El destino fue cruel con esta muchacha que intentó ser honesta en el último lugar posible de la tierra. Como escribió la periodista Judith Thurman, al compararla con Jane Austen, «Escribir es el antídoto de ambas contra la claustrofobia, tanto física como espiritual, y sin embargo, la claustrofobia parece subrayar su alegría natural’’.

Hubo demasiadas adversidades que le mordieron los talones a su vida y a su legado después de muerta. Los nazis fueron los primeros, porque se empeñaron en borrar de la tierra a quienes consideraban seres inferiores. Después vinieron los opinadores que pusieron en duda la verosimilitud del diario. Hubo otros que intentaron desmentir el Holocausto, por considerarlo una invención de la comunidad judía.

No se queda atrás su padre, por razones muy diferentes. En un intento desmesurado por proteger su memoria, con la culpa natural de quien ha sobrevivido, eliminó del diario aquellos pasajes que consideraba inadecuados, como los que hacían referencia al despertar del sexo.

Y por supuesto no podemos olvidar a Meyer Levin, quien se obsesionó con la historia de Ana y logró que en 1952 Otto Frank lo nombrara su agente literario.

Quería escribir una obra de teatro basado en el diario.
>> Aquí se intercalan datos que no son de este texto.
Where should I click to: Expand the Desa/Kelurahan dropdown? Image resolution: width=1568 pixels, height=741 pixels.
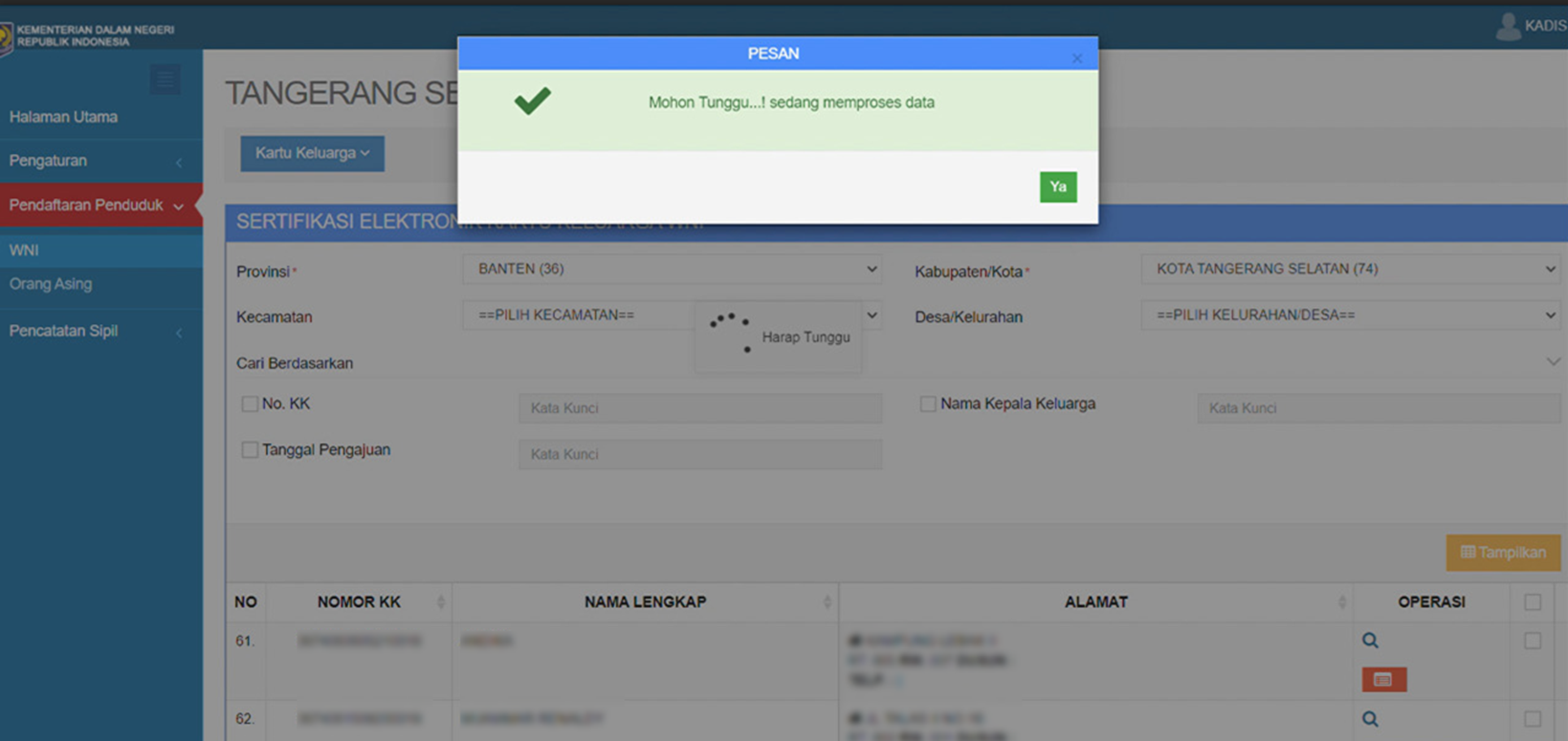click(x=1353, y=316)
Y así lo hizo.

Lamentablemente, el texto fue rechazado por la productora Cheryl Crawford, quien era asesorada por Lillian Hellman. Levin se sintió ofendido, pero presentó su trabajo ante el productor Kermit Bloomgarden, que también lo rechazó. De esta manera Levin quedó a un lado del proyecto.

Bloomgarden no perdió de vista la trascendencia del texto de Ana y buscó dos guionistas para retrabajar la idea: Franscis Goodrich y Albert Hackett, quienes habían escrito un éxito del cine de los años 50, El padre de la novia, interpretado por Spencer Tracy.
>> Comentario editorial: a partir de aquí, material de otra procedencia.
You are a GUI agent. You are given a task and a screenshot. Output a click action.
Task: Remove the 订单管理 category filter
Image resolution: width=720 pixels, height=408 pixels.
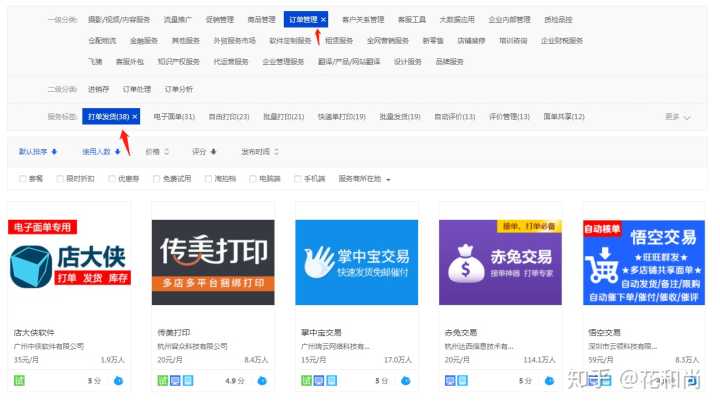click(323, 19)
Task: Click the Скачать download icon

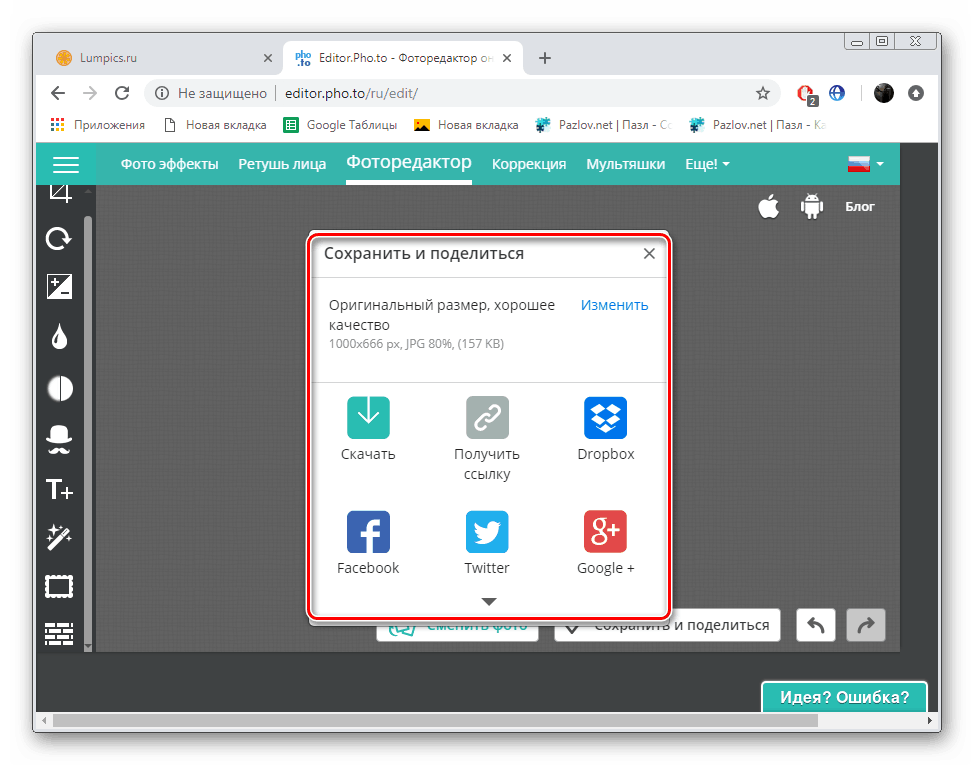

Escribieron ocho versiones, hasta convencer a todo el mundo.

En el estreno debutó Susan Strasberg, hija del mítico director Lee Strasberg, creador de una escuela de actores. La obra fue un éxito de taquilla y recibieron un premio Pulitzer.

Meyer Levin no procesó bien el éxito del equipo ganador. En 1956 se distanció de Otto Frank, al que llamó: «Usted es mi Hitler’’. Y se empeño de demandarlo. También fue contra Kermit Bloomgarden.

Quería una compensación de 200 mil dólares, por plagio de su texto, fraude e incumplimiento de contrato. Sólo recibió 15 mil dólares, en un acuerdo cordial entre las partes.

Catorce años después publicó The Obsession, donde al mismo tiempo confesó ser víctima de la «mafia judía’’ y razonó el rechazo sistemático a su obra por ser demasiada judía. Levin murió en 1985 en Jerusalén, sin que ningún otro brillo lo rescatara del olvido a donde lo condenó su terca obsesión por Ana Frank.